Gymnasium support for DDPG continuous (+Jax)

arjun-kg commented 1 year ago

Description

Port ddpg_continuous_action.py and ddpg_continuous_action_jax.py to gymnasium.

Types of changes

[ ] Bug fix
[x] New feature
[ ] New algorithm
[ ] Documentation

Checklist:

[x] I've read the CONTRIBUTION guide (required).
[x] I have ensured pre-commit run --all-files passes (required).
[ ] I have updated the tests accordingly (if applicable).
[ ] I have updated the documentation and previewed the changes via mkdocs serve.
- [ ] I have explained note-worthy implementation details.
- [ ] I have explained the logged metrics.
- [ ] I have added links to the original paper and related papers.

Recorded data:
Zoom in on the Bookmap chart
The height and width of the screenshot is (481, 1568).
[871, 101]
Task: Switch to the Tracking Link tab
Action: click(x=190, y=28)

Work instructions:
• a. List every option given under "Types of changes" in the DDPG gymnasium pull request.
• b. In the DDPG gymnasium pull request, which two files are to be ported to gymnasium?
• c. Carry on writing the DDPG gymnasium pull request from the point where it stops.
The rows are not needed for anything here.

Answers to the exercises:
• a. Bug fix, New feature, New algorithm, Documentation

• b. ddpg_continuous_action.py and ddpg_continuous_action_jax.py

• c.
If you need to run benchmark experiments for a performance-impacting changes:

[x] I have contacted @vwxyzjn to obtain access to the openrlbenchmark W&B team.
[x] I have used the benchmark utility to submit the tracked experiments to the openrlbenchmark/cleanrl W&B project, optionally with --capture-video.
[x] I have performed RLops with python -m openrlbenchmark.rlops.
- For new feature or bug fix:
  - [x] I have used the RLops utility to understand the performance impact of the changes and confirmed there is no regression.
- For new algorithm:
  - [ ] I have created a table comparing my results against those from reputable sources (i.e., the original paper or other reference implementation).
- [ ] I have added the learning curves generated by the python -m openrlbenchmark.rlops utility to the documentation.
- [ ] I have added links to the tracked experiments in W&B, generated by python -m openrlbenchmark.rlops ....your_args... --report, to the documentation.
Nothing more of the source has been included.